INFORMATION PROVIDED: Begin

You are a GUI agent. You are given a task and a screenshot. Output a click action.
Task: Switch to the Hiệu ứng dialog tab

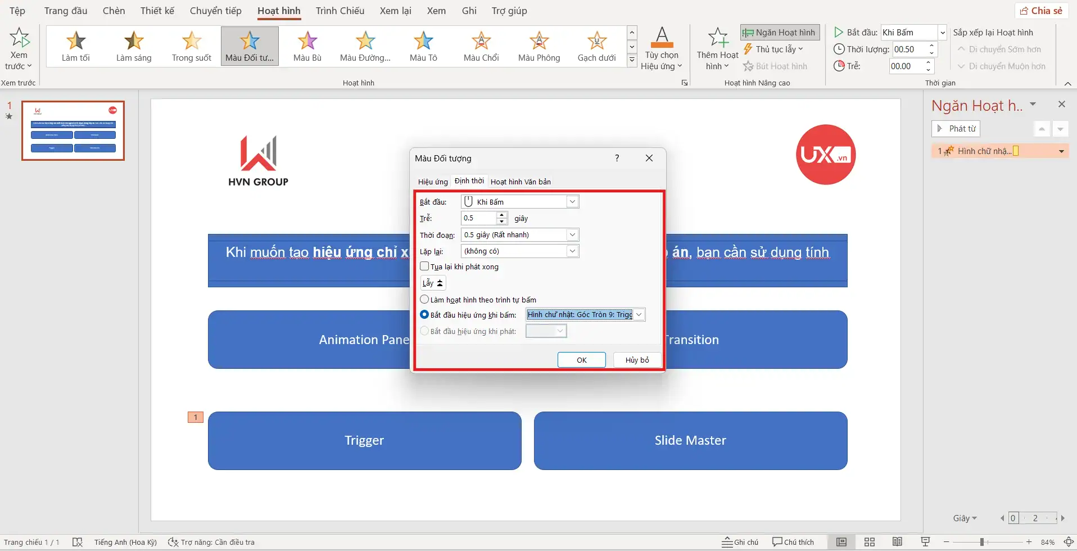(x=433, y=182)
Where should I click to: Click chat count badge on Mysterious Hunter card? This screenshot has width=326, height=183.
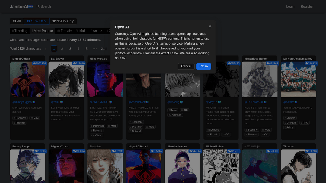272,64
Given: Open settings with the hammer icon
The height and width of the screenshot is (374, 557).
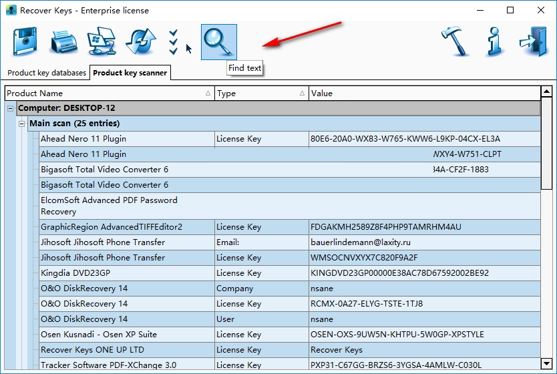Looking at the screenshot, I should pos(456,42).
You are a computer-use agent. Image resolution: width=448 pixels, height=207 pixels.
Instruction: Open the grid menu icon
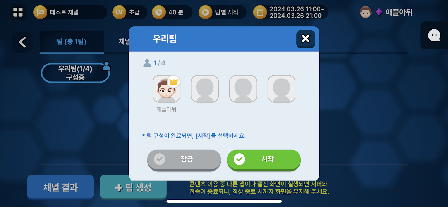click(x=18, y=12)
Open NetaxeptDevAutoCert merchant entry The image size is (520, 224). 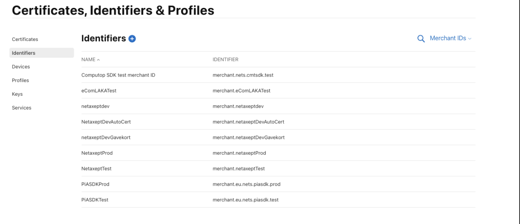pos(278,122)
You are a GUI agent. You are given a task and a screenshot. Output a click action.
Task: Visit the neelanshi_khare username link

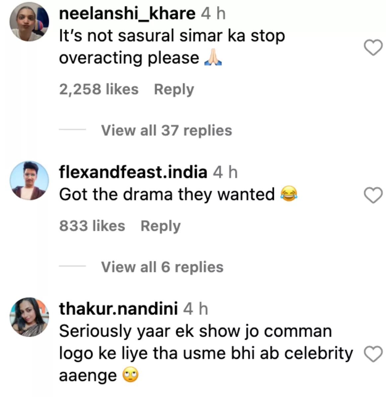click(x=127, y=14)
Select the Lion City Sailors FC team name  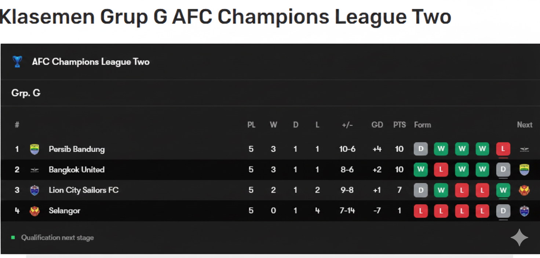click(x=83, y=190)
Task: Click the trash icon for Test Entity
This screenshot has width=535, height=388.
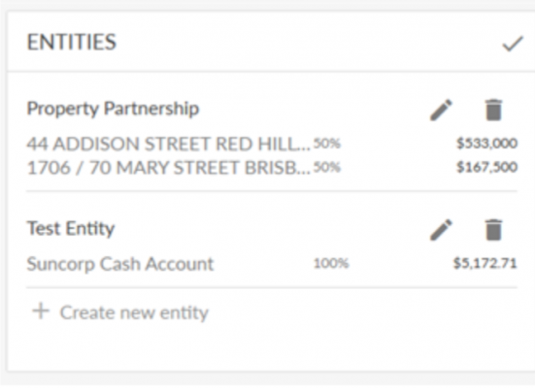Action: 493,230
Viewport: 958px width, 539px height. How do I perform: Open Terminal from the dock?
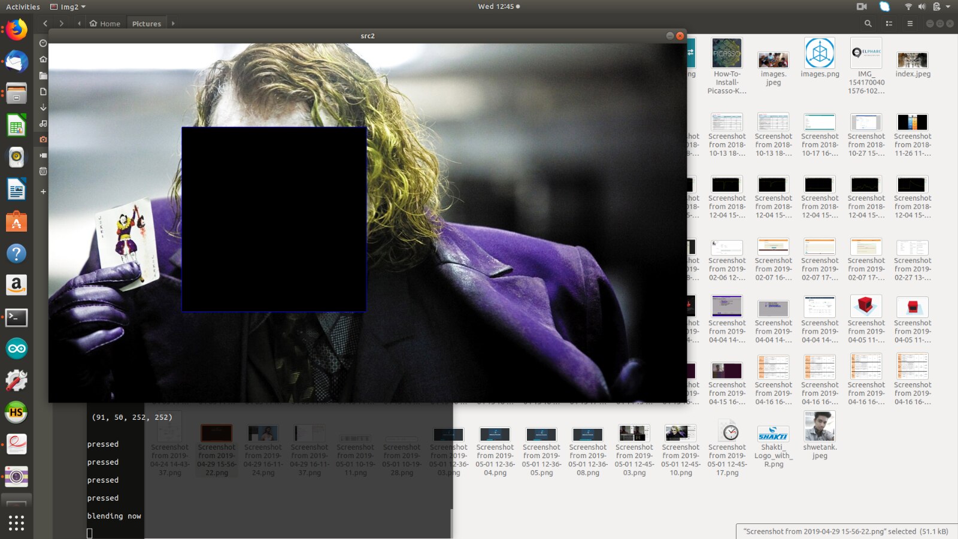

INFORMATION PROVIDED: End
INFORMATION PROVIDED: Begin

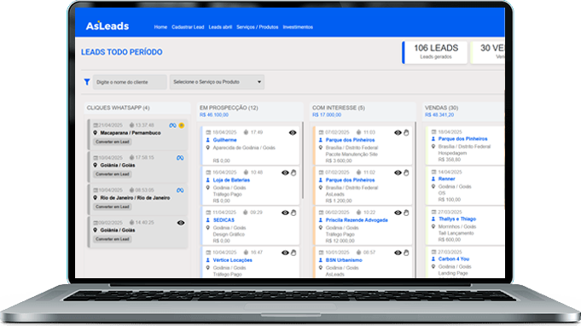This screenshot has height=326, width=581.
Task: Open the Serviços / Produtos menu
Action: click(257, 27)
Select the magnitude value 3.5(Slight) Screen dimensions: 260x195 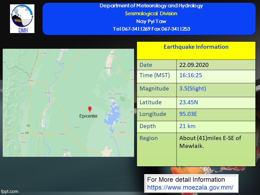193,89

INFORMATION PROVIDED: End

* [TASK TO CARRY OUT]: Exactly reproduce the lines above, starting at the one that contains "This screenshot has width=535, height=388." and ending at the one that contains "Viewport: 958px width, 539px", both inclusive; leave the pictures out and add no other lines.

* [ANSWER SECTION]:
This screenshot has width=535, height=388.
Action: 493,230
Viewport: 958px width, 539px height. How do I perform: Open Terminal from the dock?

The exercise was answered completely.